> [The problem] Each entry must be given again exactly as it appears, with images excluded.

(Saved entries)

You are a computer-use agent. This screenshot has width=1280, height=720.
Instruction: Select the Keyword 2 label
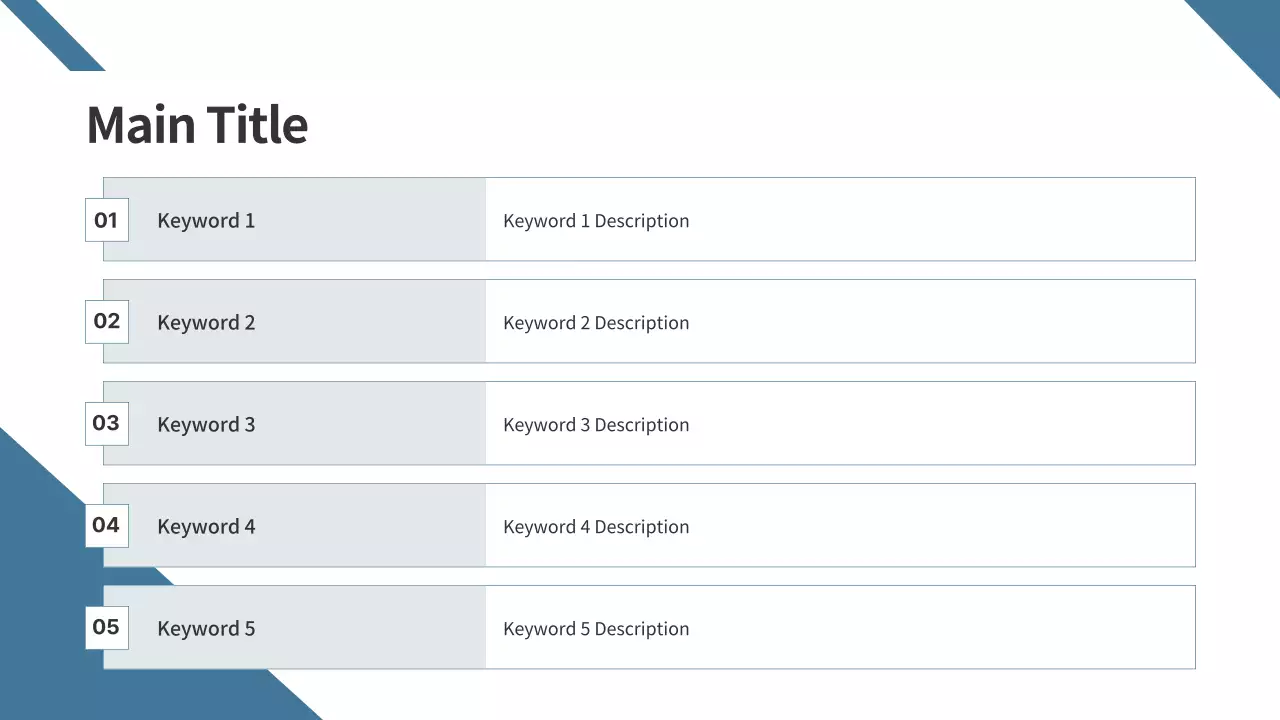click(x=206, y=323)
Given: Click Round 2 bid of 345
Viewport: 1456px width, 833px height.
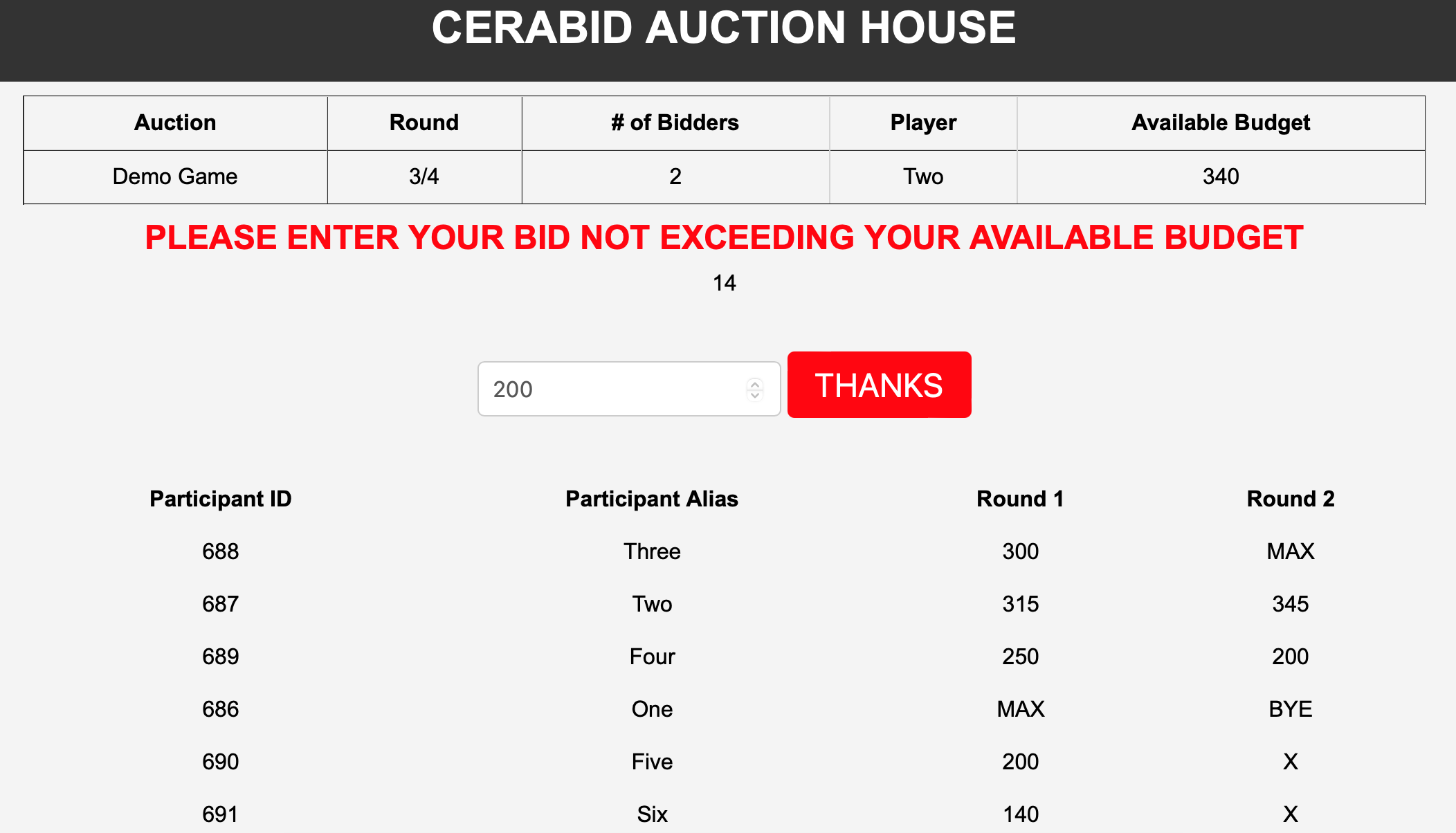Looking at the screenshot, I should pos(1290,604).
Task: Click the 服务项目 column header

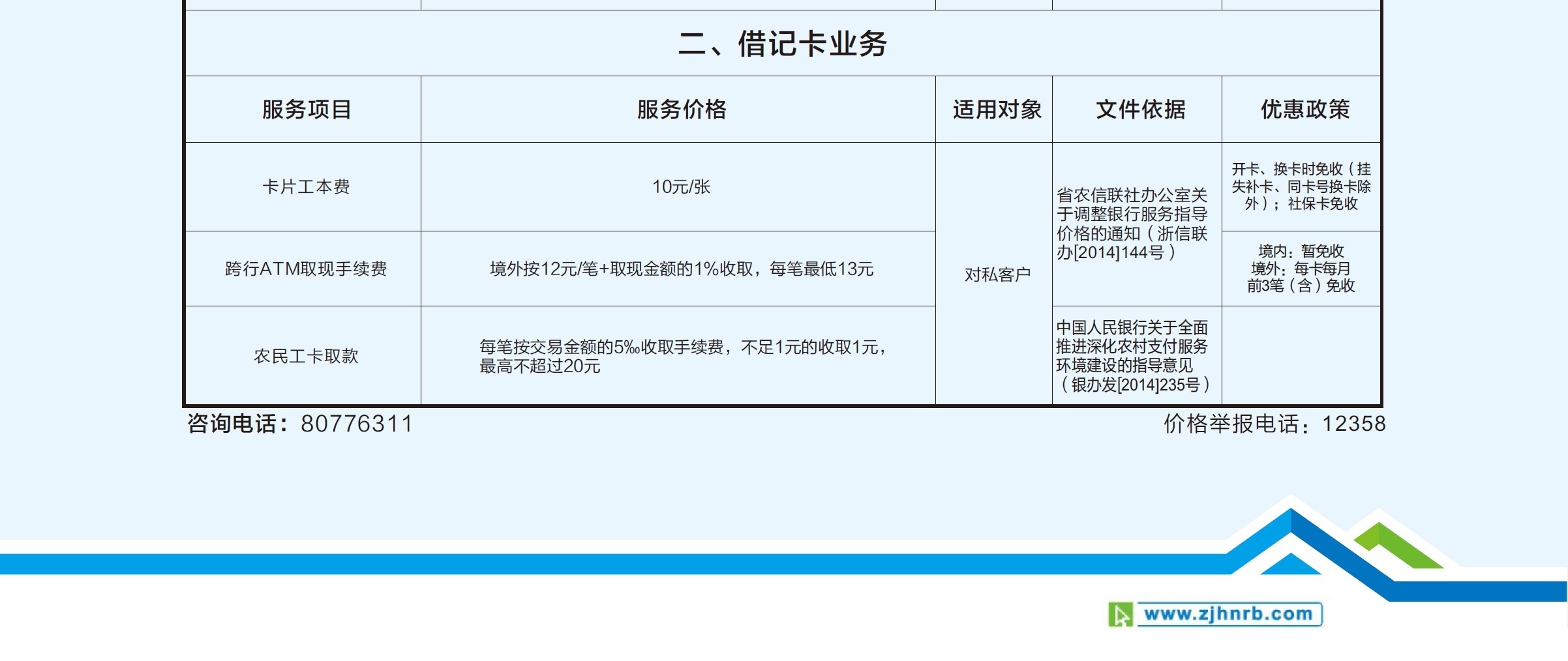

> [Solution]
You are a computer-use agent. This screenshot has width=1280, height=720.
Instruction: Select the Keyword 2 label
click(x=206, y=323)
Given: Click Round 2 bid of 345
Viewport: 1456px width, 833px height.
Looking at the screenshot, I should pos(1290,604).
Task: Click the 服务项目 column header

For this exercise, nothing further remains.